Второй Уилки сидел на краю кровати. Он никогда прежде не приближался так близко… никогда.
Он заговорил.
На сей раз не моим голосом, даже не измененным голосом, имитирующим мой. А голосом старой сварливой женщины, голосом одной из ведьм-сестер в начальной сцене «Макбета».
Он (она?) дотронулся до моей голой руки, и это не было прикосновением живого существа.
— Уилки…
Он (она?) дышал мне в лицо, едва не касаясь бородой моих щек. Его (ее?) дыхание — мое дыхание — пахло гнилостью.
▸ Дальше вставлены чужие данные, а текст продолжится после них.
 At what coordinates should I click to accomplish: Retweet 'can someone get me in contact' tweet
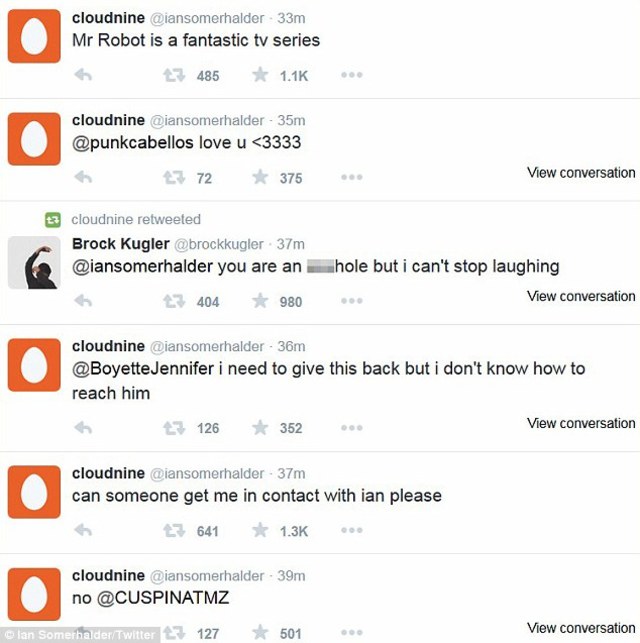pyautogui.click(x=174, y=531)
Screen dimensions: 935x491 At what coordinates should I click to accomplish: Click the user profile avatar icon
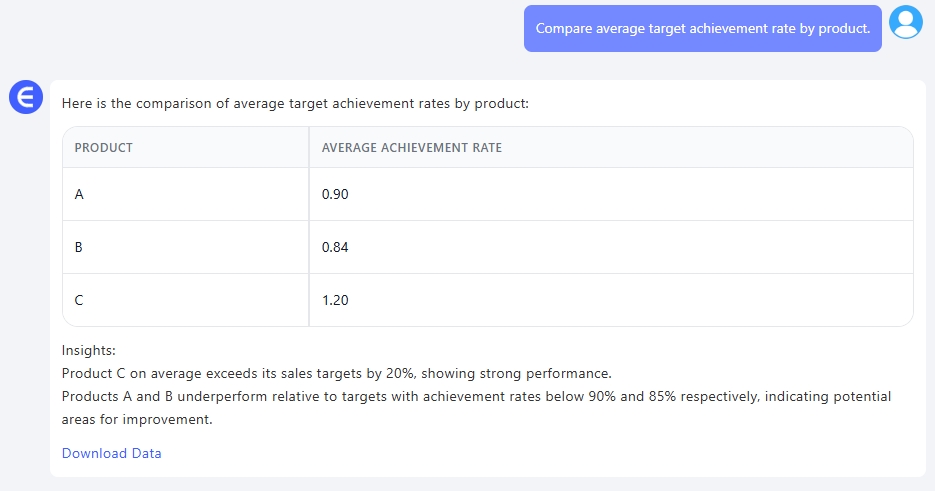pos(905,22)
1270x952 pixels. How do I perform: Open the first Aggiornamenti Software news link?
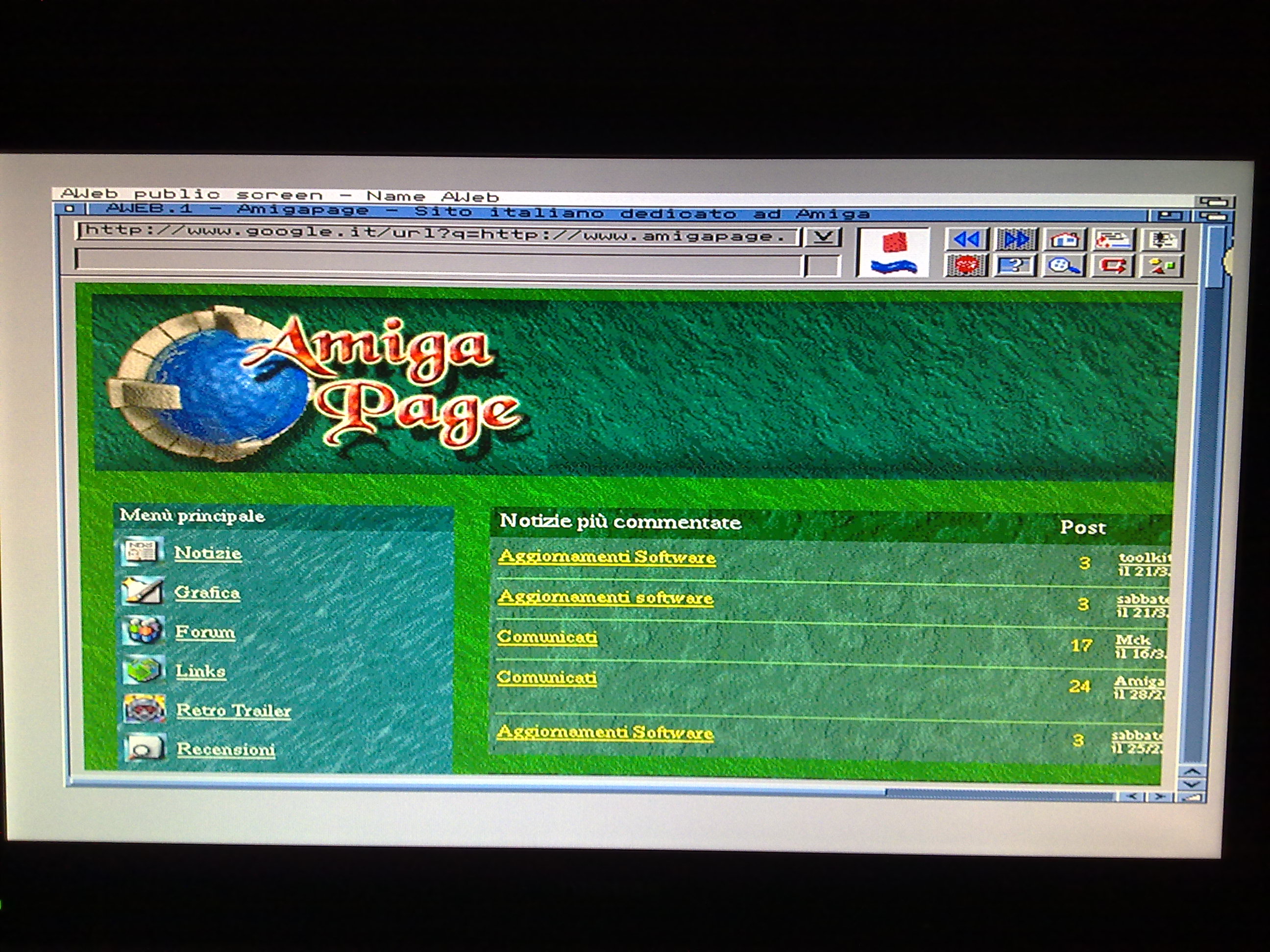pos(607,557)
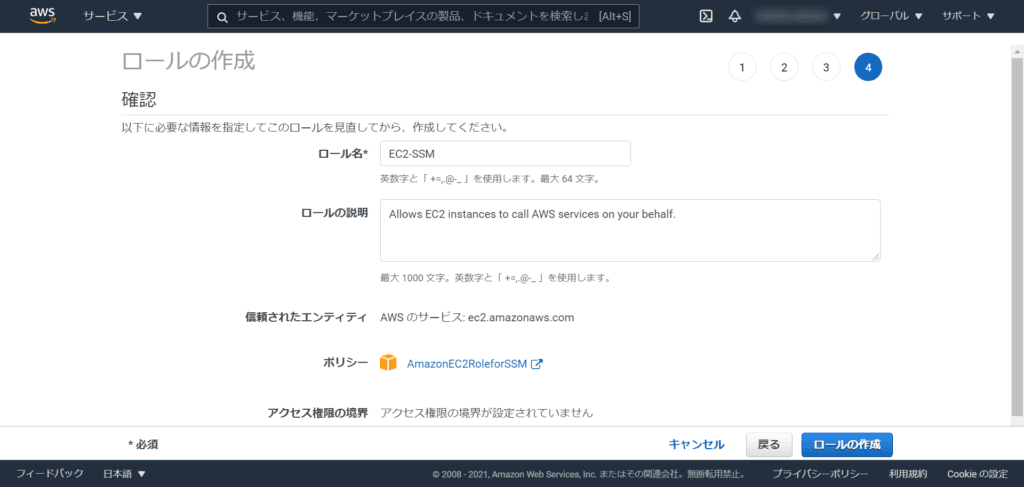Viewport: 1024px width, 487px height.
Task: Click the AWS logo home icon
Action: 42,16
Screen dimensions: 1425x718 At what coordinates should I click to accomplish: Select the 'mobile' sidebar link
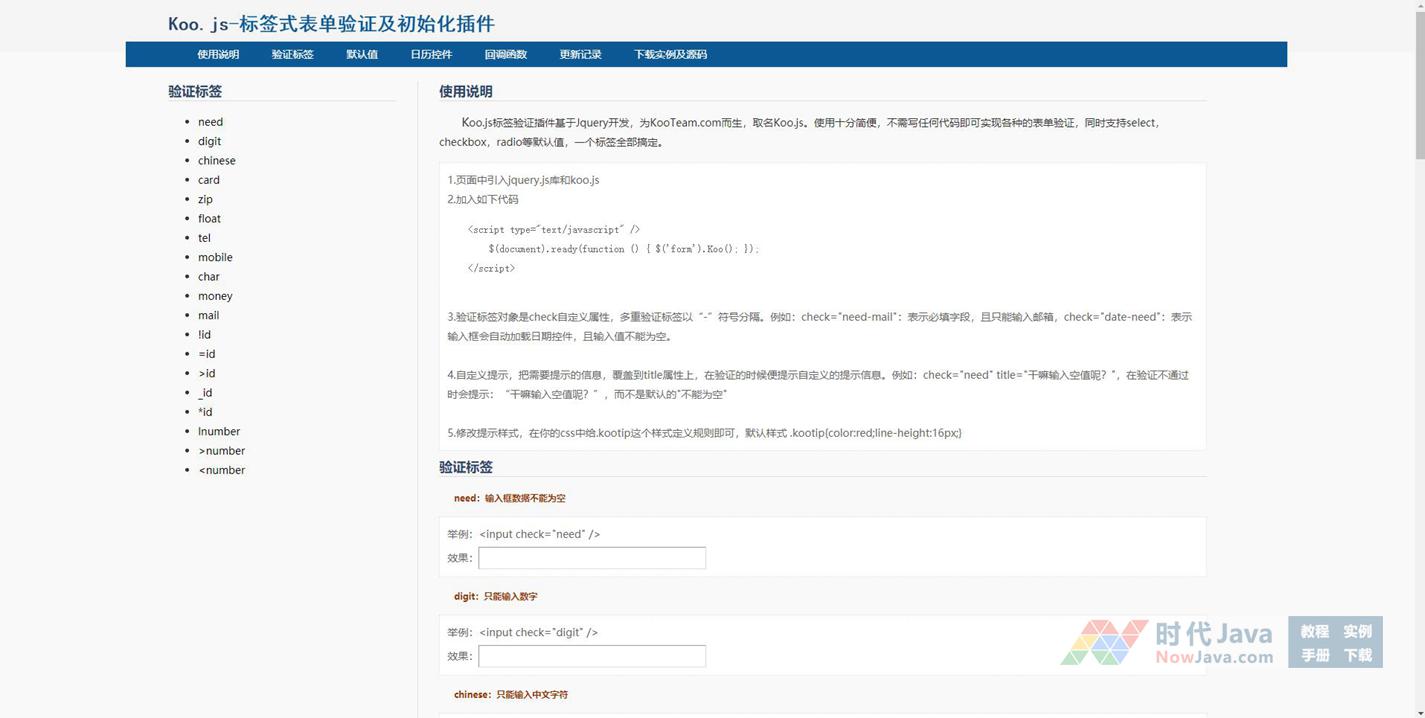[215, 258]
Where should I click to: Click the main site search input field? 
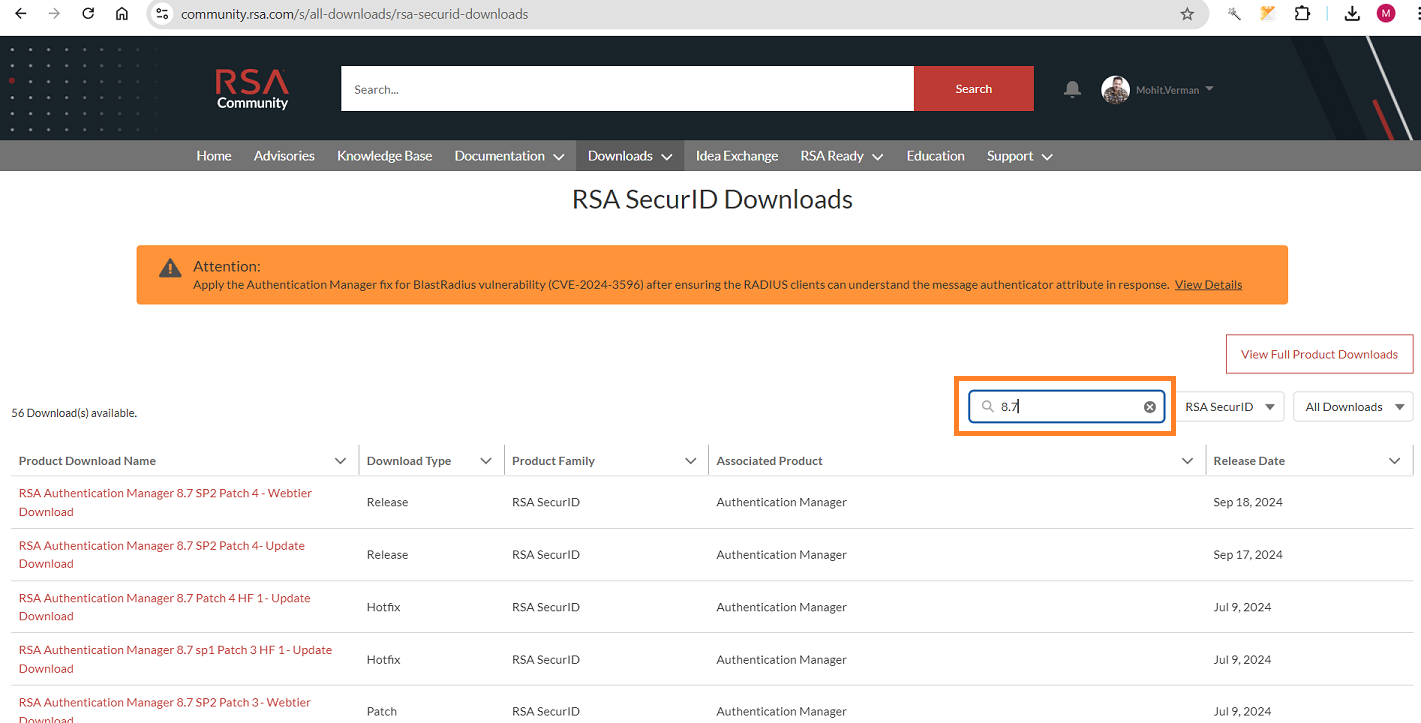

— Убей его. Проснись. Слушай меня. Закончи свою книгу… до девятого июня. Закончи «Мужа и жену» быстро, на следующей неделе. И в тот же день, когда завершишь работу, убей его.
Глава 48
В ответ на мое письмо, которым я откликнулся на «может статься, вы не против повидаться со мной не сегодня-завтра», Диккенс пригласил меня в Гэдсхилл-плейс в воскресенье, пятого июня. Я сообщил, что приеду в три, к каковому часу Диккенс заканчивал работу по воскресеньям, но на самом деле сел на более ранний поезд и последнюю милю-полторы прошел пешком.